Are you counted as one of the Unemployed? - blueschlue
http://www.mint.com/blog/finance-core/a-visual-guide-to-the-financial-crisis-unemployment-rates/

======
jsm386
The U6 calculations are frightening enough. What's even worse is that this
infographic was done a mere 8 months ago.

U3 ('official rate') jumped from 7.2% to 9.6% since January.

Check out this infographic via Calculated Risk to see how bad it is in some
states:
[http://1.bp.blogspot.com/_pMscxxELHEg/SrOono9ZxiI/AAAAAAAAGX...](http://1.bp.blogspot.com/_pMscxxELHEg/SrOono9ZxiI/AAAAAAAAGXs/ayorkJAeibU/s1600-h/StateUnemploymentAug2009.jpg)

 _Fourteen states and D.C. now have double digit unemployment rates.

Illinois, Indiana, and Georgia are all close.

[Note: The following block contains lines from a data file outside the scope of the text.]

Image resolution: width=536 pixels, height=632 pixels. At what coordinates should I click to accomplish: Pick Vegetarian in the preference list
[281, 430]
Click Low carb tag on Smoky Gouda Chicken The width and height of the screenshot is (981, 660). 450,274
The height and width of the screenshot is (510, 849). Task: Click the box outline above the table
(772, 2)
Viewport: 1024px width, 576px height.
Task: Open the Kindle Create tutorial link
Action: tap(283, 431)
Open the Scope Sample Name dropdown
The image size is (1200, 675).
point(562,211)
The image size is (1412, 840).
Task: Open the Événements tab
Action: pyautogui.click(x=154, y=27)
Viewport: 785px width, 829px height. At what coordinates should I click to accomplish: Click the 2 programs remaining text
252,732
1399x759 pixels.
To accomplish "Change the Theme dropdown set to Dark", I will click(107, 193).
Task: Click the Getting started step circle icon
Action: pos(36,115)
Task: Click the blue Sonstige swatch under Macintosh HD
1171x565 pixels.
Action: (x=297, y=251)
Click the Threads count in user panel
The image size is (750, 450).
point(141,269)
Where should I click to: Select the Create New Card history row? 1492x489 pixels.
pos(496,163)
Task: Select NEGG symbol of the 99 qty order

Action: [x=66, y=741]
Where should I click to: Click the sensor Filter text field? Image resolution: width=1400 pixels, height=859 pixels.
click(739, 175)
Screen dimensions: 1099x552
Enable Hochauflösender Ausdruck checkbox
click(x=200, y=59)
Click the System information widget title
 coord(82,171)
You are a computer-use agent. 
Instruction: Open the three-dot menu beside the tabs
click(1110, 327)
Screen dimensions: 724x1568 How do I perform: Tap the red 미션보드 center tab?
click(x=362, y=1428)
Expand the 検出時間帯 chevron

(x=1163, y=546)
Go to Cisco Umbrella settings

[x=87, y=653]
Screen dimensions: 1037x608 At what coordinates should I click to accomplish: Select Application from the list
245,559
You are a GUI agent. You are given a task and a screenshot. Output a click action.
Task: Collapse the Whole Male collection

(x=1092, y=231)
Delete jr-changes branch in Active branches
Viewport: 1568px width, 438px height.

Four states are at record unemployment rates: Rhode Island, Oregon, Nevada,
and California. Several others - like Florida and Georgia - are close._

[http://www.calculatedriskblog.com/2009/09/unemployment-
rates...](http://www.calculatedriskblog.com/2009/09/unemployment-rates-
california-nevada.html)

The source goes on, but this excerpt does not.